Collected data entries
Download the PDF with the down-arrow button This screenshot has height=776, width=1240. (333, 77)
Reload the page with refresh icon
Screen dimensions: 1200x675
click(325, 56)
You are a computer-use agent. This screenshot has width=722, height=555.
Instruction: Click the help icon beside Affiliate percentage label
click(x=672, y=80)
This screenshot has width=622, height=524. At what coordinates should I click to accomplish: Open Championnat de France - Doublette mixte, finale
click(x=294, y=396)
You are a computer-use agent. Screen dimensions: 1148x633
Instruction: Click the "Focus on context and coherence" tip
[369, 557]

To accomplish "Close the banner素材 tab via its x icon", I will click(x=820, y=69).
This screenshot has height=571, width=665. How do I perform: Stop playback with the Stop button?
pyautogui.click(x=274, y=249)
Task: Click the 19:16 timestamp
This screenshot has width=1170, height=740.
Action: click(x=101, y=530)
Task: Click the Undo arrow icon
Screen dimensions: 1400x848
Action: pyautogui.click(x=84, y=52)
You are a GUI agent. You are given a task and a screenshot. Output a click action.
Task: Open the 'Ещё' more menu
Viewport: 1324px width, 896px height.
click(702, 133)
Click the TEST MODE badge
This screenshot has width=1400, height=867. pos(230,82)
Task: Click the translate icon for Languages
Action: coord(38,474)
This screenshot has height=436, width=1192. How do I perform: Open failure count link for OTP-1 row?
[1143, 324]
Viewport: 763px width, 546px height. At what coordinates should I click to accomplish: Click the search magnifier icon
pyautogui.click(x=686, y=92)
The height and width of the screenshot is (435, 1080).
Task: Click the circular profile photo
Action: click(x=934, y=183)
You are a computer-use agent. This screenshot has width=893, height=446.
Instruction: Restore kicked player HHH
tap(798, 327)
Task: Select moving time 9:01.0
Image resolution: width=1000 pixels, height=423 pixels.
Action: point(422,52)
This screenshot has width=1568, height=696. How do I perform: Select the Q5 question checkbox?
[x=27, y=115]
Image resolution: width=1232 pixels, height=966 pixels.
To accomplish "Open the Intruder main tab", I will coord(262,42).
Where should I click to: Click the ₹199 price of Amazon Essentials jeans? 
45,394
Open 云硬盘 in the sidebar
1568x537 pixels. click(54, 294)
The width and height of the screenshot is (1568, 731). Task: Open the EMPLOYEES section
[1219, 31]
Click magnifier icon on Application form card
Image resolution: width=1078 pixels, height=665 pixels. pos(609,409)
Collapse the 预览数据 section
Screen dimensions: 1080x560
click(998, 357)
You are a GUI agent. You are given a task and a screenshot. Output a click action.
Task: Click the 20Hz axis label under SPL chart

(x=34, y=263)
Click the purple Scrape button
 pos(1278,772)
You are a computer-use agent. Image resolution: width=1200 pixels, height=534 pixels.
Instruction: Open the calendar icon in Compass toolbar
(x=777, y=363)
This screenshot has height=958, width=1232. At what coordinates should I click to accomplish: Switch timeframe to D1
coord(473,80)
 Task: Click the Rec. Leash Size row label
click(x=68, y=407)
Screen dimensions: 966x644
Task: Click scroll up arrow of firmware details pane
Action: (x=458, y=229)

▸ WORK REQUEST:
Lines in the data that hold "will" must be located and copied.

▸ ANSWER SPACE:
To accomplish "Close the banner素材 tab via its x icon", I will click(x=820, y=69).
To accomplish "Open the Intruder main tab", I will coord(262,42).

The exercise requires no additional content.